Fragmento del texto:
En territorio de Goya

 

La figura artística de Francisco de Goya resulta tan impactante, porque en su pintura y en sus grabados se concentran las dos facetas de la vida: el rostro alegre y mundano, y su cara oculta y terrorífica. Si entre el curso del río y la vía ferroviaria se celebra al Goya cortesano en sus dos capillas gemelas de la Florida; en el otro lado del camino de hierro se asienta la muerte y la miseria, entre el cementerio de La Florida y el espacio físico donde se realizaron los fatídicos fusilamientos. Desde lo alto de la pasarela peatonal que salva las vías, pueden contemplarse las dos orillas de la vida; presididas -allá en lo alto- por el amenazante Palacio Real madrileño, que reluce a estas horas como un pérfido Partenón autocrático.

El ejercicio: Continúa el fragmento sobre Goya justo después de su última frase.

Líneas de datos:
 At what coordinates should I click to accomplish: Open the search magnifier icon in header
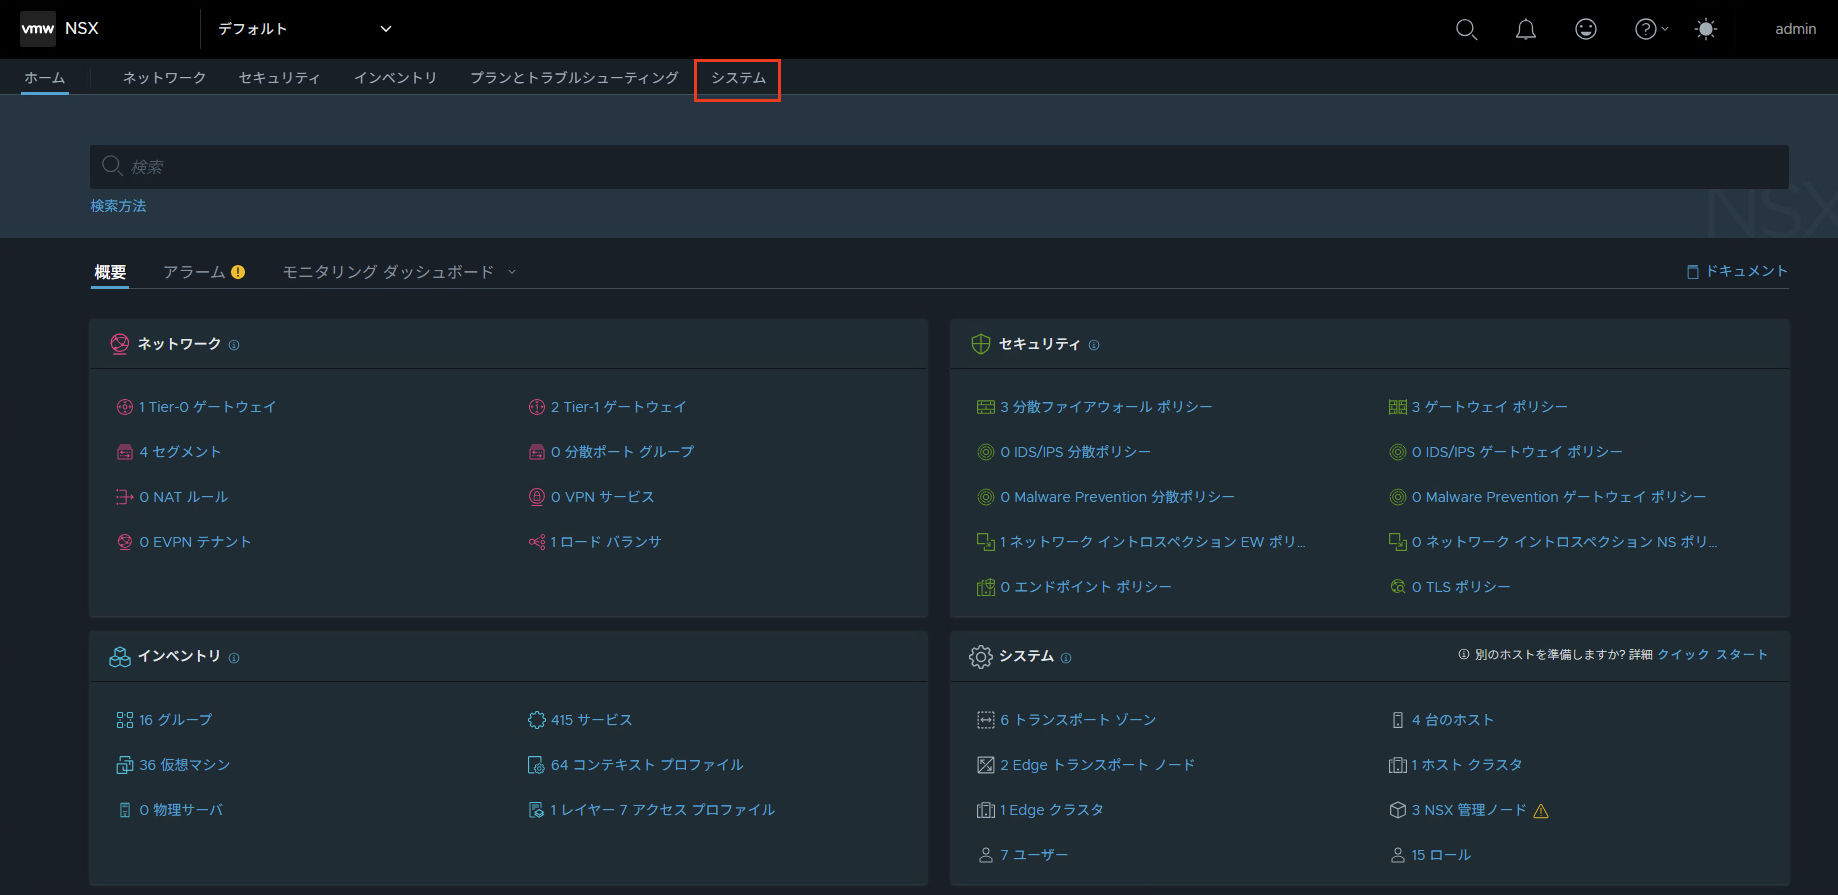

==

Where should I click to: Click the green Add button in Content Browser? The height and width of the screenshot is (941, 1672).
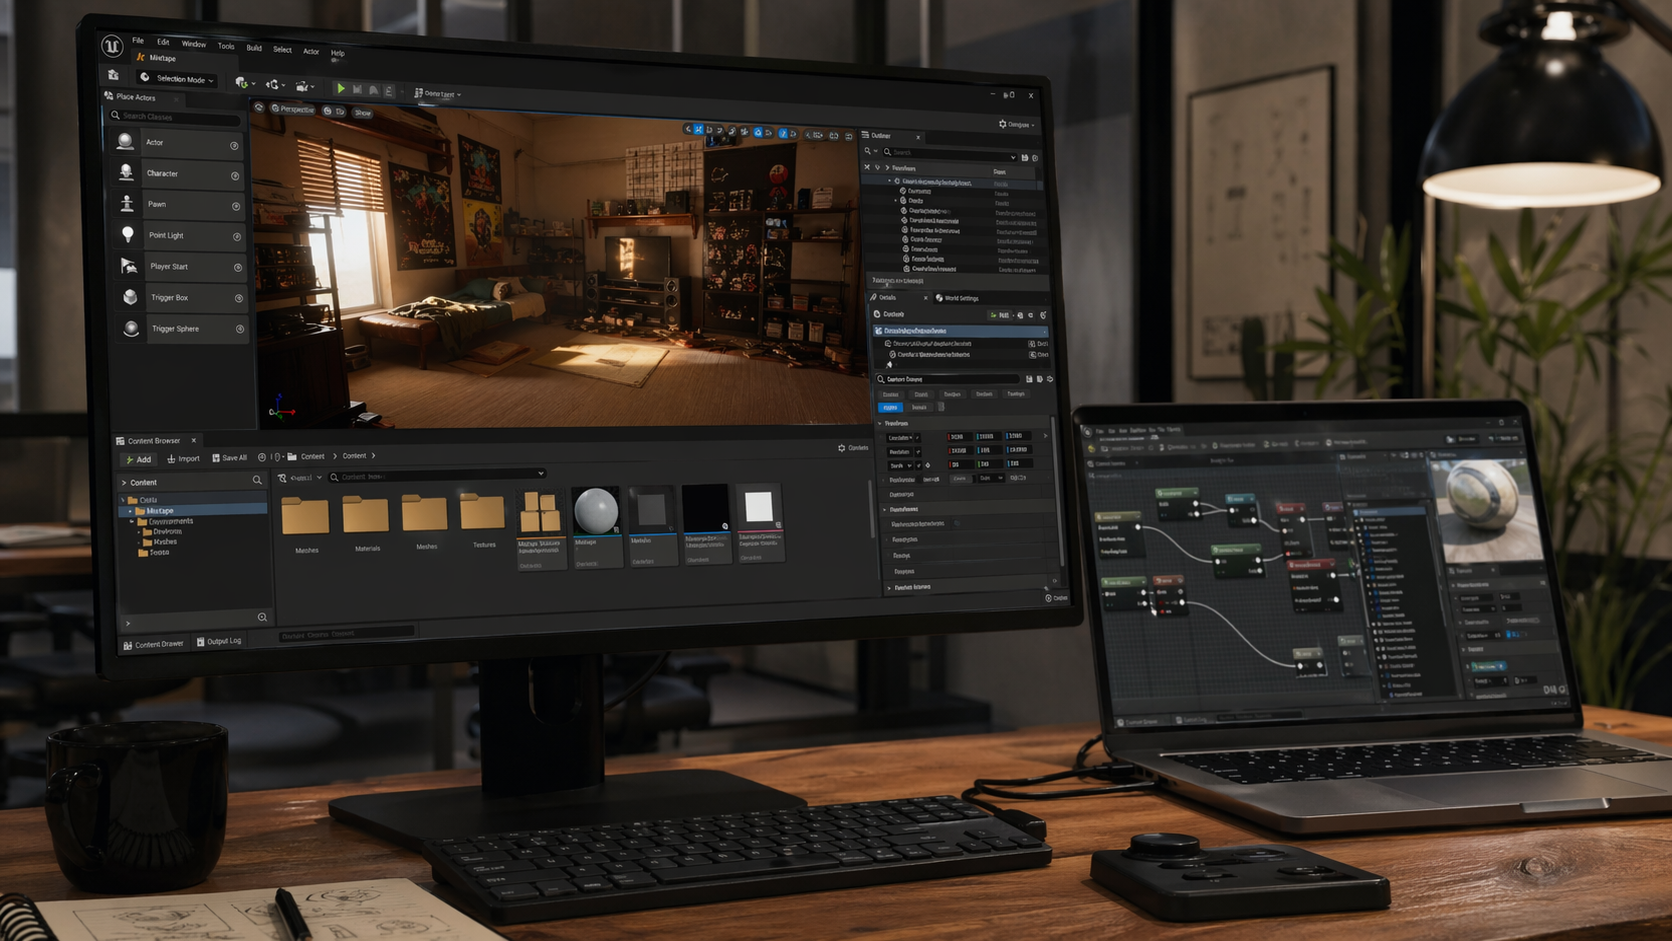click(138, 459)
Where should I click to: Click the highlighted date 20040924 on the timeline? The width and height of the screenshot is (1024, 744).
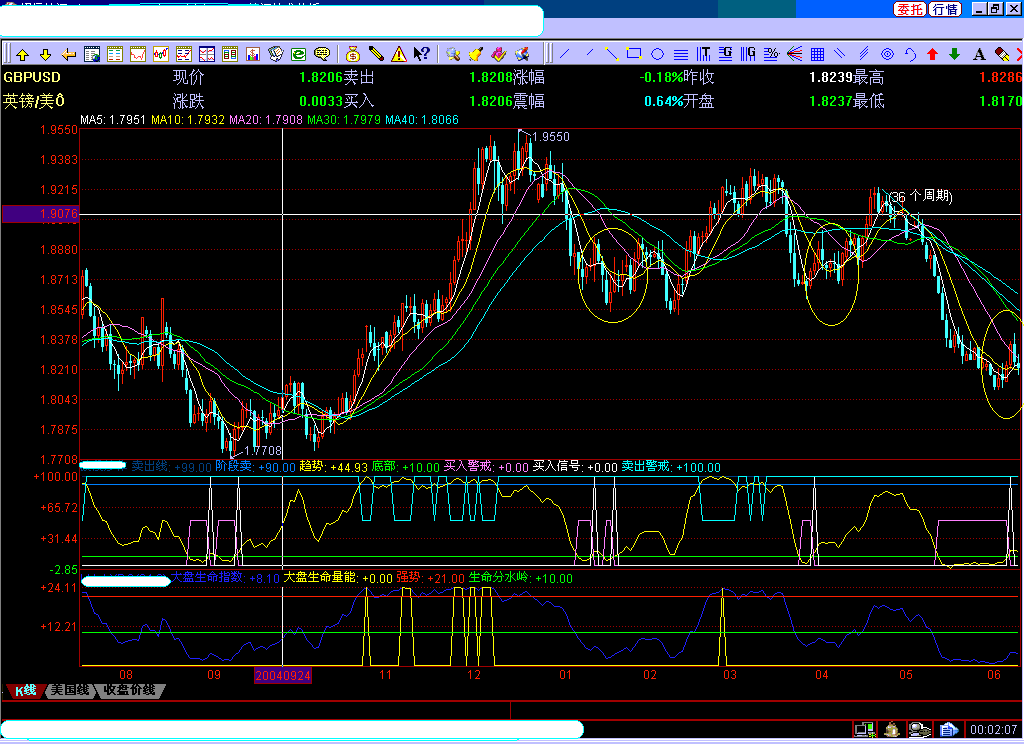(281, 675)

Tu respuesta:
Según se va nuestro paseo por la Bombilla acercando a las inmediaciones de la capilla goyesca, comienzan a surgir grafitis por todas partes. No queda columna, banco, papelera o fuente que no luzca el colorista tatuaje de esos frescos urbanos que dejan sobre su epidermis los grafiteros contemporáneos. Algunas pintadas con texto pronuncian amargas sentencias desde los muros que las soportan. “¿Vivir en el punto medio, o vivir en el punto miedo?” ¿Cuánto tiempo y desesperanza hay que poseer, para ir destilando estos agrios  pensamientos, hasta dejarlos en la esencia radiográfica de su significancia?

 

Por encima de las cúpulas de San Antonio, los mendigos de Goya han tomado la Florida, la Bombilla y las faldas del Parque del Oeste. Ebrios de pintura pulverizada, se han lanzado a marcar su territorio, y no hay pasarela, escalera, muro, tapia o garita de lata, que no luzca su furiosa pintada urbana.

 

 

La antigua pérgola cenador del parque se ha convertido en dormitorio comunal de los pobres que habitan la zona. Donde antaño lucían los músicos con sus partituras y brillantes instrumentos, ahora se amontonan tablas, cajas de cartón, bolsas de plástico y carritos con ruedas, donde guardan sus últimas pertenencias estos desheredados. Dormitorio furioso que disipa su fétido aliento en un templete donde corre el aire libremente. Un mendigo de guardia dormita en el centro, acompañado por un cartón de vino barato, como mejor amigo y aliado.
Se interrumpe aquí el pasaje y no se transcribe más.